→ Text shown
..........
The European Parliament (EP) voted to advance legislative proposal for a carbon border adjustment mechanism (CBAM) regulation on June 22, along with the revision of the European Union (EU) Emission Trading System (EU ETS) and the Social Climate Fund. The European Parliament has been negotiating with the EU Council and the European Commission to finalize the bill.
Since the bill's debut in 2021, the legislative process for the CBAM has been full of twists and turns, and its provisions have been amended several times. This article will clarify the current situation with CBAM legislation development and explore, with a 12-question Q&A, potential outcomes that may raise concerns with investors and stakeholders.
1. What is the CBAM？
Formally known as the EU Carbon Border Adjustment Mechanism (CBAM), the CBAM is an additional tariff on the carbon emissions implicit in goods imported into the EU. In other words, the CBAM achieves "carbon price parity" by regulating the difference in the pricings of carbon emissions contained in goods within and outside the EU border.
2. Why is the EU actively promoting the CBAM?
The EU has long seen itself as a global leader in the fight against climate change and has recently led a series of new climate policies. Last July, the European Commission announced its Fit for 55 package. The name "Fit for 55" comes from the EU's plans to reduce the EU's net greenhouse gas emissions by at least 55% by 2030 as compared to 1990 and to achieve carbon neutrality by 2050. The climate package aims to make the EU's climate policy more binding and to accelerate the EU's decarbonization progress.
The CBAM proposal is a central part of the Fit for 55 package and introduces improvements to the current EU emission trading system (EU ETS). According to the EU, the CBAM is intended to address the issue of carbon leakage in the process of enforcing its emissions reduction targets. Carbon leakage means that for countries or regions that strictly implement carbon reduction plans (such as the EU), their regional production activities (especially energy-intensive products) may be transferred to other countries or regions that do not take strict carbon reduction measures. Carbon leakage results in EU countries reducing domestic carbon emissions while carbon emissions from imported goods are increasing and are offsetting the EU's efforts to reduce greenhouse gas emissions. The CBAM can help reduce carbon leakage by enforcing taxes on imported high-carbon products and equalizing the cost of carbon emission in products within and outside the EU.
The CBAM also serves as a protection against the loss of competitiveness of EU companies due to high carbon prices. Since 2021, the EU ETS has entered Phase 4, where free allocations will gradually phase out for sectors less exposed to carbon leakage and a 2.2% annual decline ratio of union-wide emission cap will replace the 1.74% in Phase 3. Reflecting the more stringent allocation change, the EU carbon price surged from below EUR 20 to above EUR 90 and has remained at around EUR 80 over the past two years. To compensate for the cost pressure for many EU enterprises, especially those of energy-intensive industries, the bloc could impose carbon cost differences on imports. We believe that this is also one of the main reasons why the EU proposes the CBAM at this point in time.
..........
→ Data provided
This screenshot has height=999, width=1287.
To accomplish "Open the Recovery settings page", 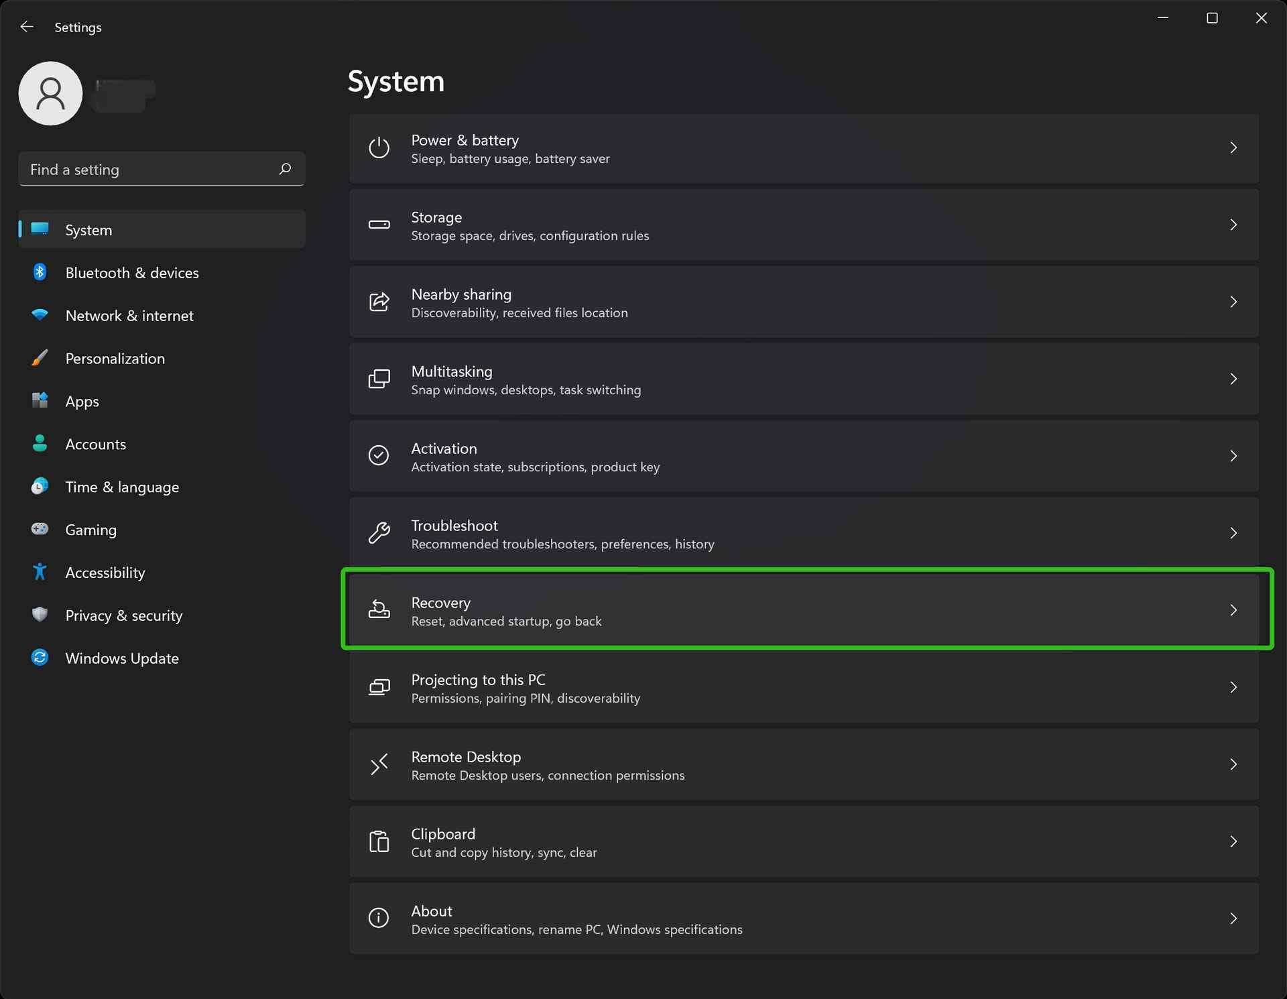I will click(x=803, y=610).
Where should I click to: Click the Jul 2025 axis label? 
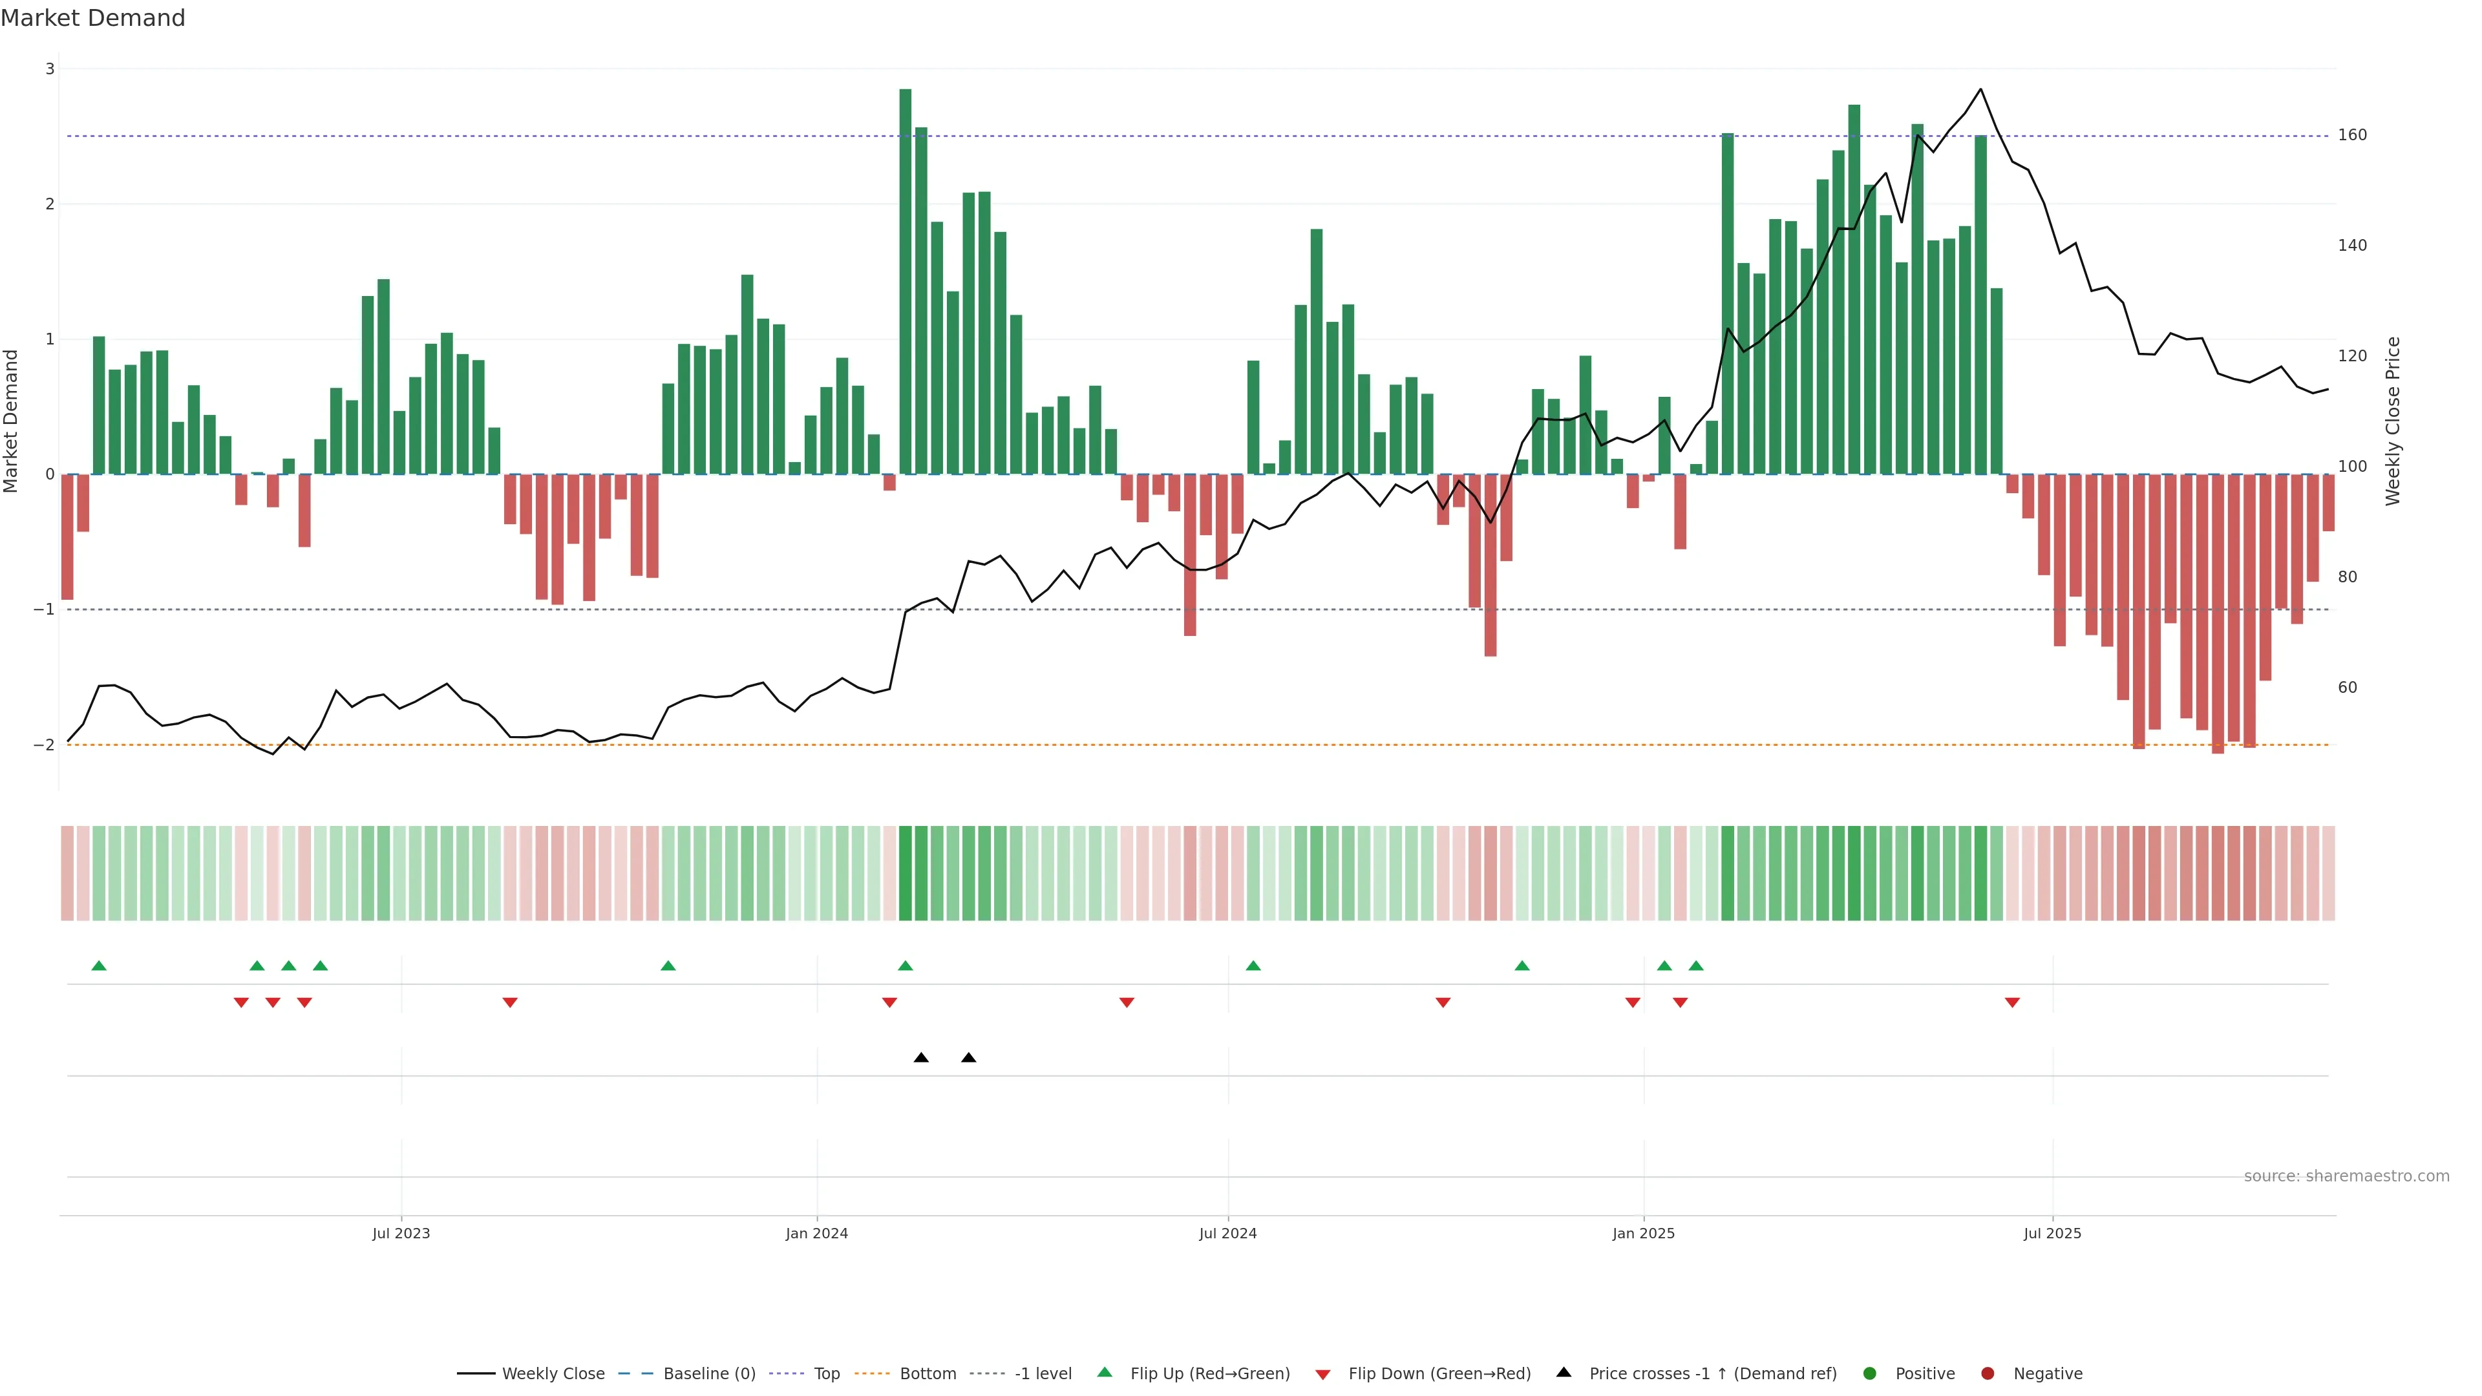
..........
→ Tasks
(1) List every EU institution named in the CBAM article.
(2) Continue the CBAM article from where it stops.

→ Answers for the tasks
(1)
European Parliament
EU Council
European Commission

(2)
3. Where are we in the legislative process of the CBAM? And how far away are we from official launch?
The concept of the CBAM was introduced as early as 2019, when European Commission President Ursula von der Leyen unveiled the European Green Deal. In July 2021, the European Commission announced the Fit for 55 package, which includes the first version of the CBAM legislative proposal.
Under the EU's ordinary legislative procedure, a new bill needs to be reviewed and voted on by both the European Parliament and the Council of the EU. In the European Parliament, the Committee on the Environment, Public Health, and Food Safety (or “ENVI”) is responsible for the legislative work of the climate package. In May 2022, the committee adopted a revised CBAM proposal, and the European Parliament took its first vote on June 8; however, MEPs did not agree on the timing of the expiration of free carbon allowances in the carbon market reform legislation, and the vote on the CBAM was cancelled. At the plenary session of the Parliament on June 22, the amendment to the CBAM was finally passed with 450 votes in favor, 115 votes against, and 55 abstentions.
After the voting process in the Parliament, the CBAM proposal has had to go through a series of procedures in the EU Council which represent the interests of the EU member states. Given the divergent views between member states and the European Parliament, the next legislative process for the CBAM is expected to take between six to eight months, according to sources, meaning that the final text may not be approved and published until the end of 2022. According to the timeline mentioned in the latest proposal, the CBAM will likely enter pilot implementation as early as January 2023, once it has passed and has become law.
4. Are all exporting countries subject to the CBAM?
CBAM exempts non-EU countries that have joined the EU ETS or are linked to the EU carbon market, and even these countries must have imposed a carbon price on the goods. The CBAM does not apply to imports originating in Iceland, Liechtenstein, Norway, Switzerland, and the five EU overseas territories. Of these, Switzerland is already connected to the EU carbon market, and Iceland, Liechtenstein, and Norway have joined the EU carbon market. The proposal does not give special treatment to developing countries and least developed countries.
5. What goods and sectors are covered by the CBAM?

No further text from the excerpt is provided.